_Data extracts_:
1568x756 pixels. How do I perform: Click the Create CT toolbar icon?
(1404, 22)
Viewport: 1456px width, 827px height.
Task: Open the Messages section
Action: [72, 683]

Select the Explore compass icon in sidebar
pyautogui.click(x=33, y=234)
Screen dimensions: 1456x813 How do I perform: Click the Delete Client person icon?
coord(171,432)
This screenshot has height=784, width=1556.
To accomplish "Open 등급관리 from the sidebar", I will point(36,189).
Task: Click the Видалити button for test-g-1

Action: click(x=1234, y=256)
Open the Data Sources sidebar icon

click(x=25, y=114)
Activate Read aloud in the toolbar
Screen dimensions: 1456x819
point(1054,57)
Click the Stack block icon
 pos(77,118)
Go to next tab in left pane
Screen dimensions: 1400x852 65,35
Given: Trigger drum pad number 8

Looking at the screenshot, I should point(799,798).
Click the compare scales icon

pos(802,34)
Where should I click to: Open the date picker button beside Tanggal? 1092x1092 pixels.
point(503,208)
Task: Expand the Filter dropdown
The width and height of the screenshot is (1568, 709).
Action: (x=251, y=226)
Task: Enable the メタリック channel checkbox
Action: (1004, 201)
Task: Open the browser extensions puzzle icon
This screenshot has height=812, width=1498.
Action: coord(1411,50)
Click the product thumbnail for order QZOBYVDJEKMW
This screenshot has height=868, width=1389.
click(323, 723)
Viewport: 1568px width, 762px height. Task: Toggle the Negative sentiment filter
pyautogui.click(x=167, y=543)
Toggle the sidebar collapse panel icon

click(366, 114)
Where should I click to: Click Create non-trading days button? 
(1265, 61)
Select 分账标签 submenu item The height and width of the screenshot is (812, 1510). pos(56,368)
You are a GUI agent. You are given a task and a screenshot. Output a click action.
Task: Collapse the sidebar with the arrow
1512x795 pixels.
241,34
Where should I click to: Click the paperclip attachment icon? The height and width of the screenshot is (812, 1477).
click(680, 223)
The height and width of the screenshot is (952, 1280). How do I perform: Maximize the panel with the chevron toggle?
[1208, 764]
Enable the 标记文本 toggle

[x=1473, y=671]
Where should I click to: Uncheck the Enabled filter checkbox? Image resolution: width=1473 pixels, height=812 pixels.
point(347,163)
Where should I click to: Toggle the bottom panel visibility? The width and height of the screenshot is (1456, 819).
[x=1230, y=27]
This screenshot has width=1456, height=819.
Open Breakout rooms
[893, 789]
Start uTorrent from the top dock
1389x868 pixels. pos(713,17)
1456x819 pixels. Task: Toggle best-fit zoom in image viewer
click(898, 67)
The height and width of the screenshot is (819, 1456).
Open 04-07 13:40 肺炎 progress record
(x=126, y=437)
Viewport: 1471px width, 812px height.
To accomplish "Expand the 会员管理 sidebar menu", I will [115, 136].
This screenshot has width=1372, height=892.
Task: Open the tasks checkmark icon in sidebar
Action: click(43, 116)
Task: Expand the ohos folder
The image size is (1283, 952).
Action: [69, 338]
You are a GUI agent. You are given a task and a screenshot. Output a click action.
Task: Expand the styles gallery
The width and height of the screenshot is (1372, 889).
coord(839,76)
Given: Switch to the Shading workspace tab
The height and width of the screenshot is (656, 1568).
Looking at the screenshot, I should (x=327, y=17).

_Task objective_:
The lines from the one containing "Enable the 标记文本 toggle" through the last line of the records are to be transcribed exactly, with nothing else added.

_Response below_:
Enable the 标记文本 toggle

[x=1473, y=671]
Where should I click to: Uncheck the Enabled filter checkbox? Image resolution: width=1473 pixels, height=812 pixels.
point(347,163)
Where should I click to: Toggle the bottom panel visibility? The width and height of the screenshot is (1456, 819).
[x=1230, y=27]
This screenshot has width=1456, height=819.
Open Breakout rooms
[893, 789]
Start uTorrent from the top dock
1389x868 pixels. pos(713,17)
1456x819 pixels. Task: Toggle best-fit zoom in image viewer
click(898, 67)
The height and width of the screenshot is (819, 1456).
Open 04-07 13:40 肺炎 progress record
(x=126, y=437)
Viewport: 1471px width, 812px height.
To accomplish "Expand the 会员管理 sidebar menu", I will [115, 136].
This screenshot has width=1372, height=892.
Task: Open the tasks checkmark icon in sidebar
Action: click(43, 116)
Task: Expand the ohos folder
The image size is (1283, 952).
Action: [69, 338]
You are a GUI agent. You are given a task and a screenshot. Output a click action.
Task: Expand the styles gallery
The width and height of the screenshot is (1372, 889).
coord(839,76)
Given: Switch to the Shading workspace tab
The height and width of the screenshot is (656, 1568).
Looking at the screenshot, I should (x=327, y=17).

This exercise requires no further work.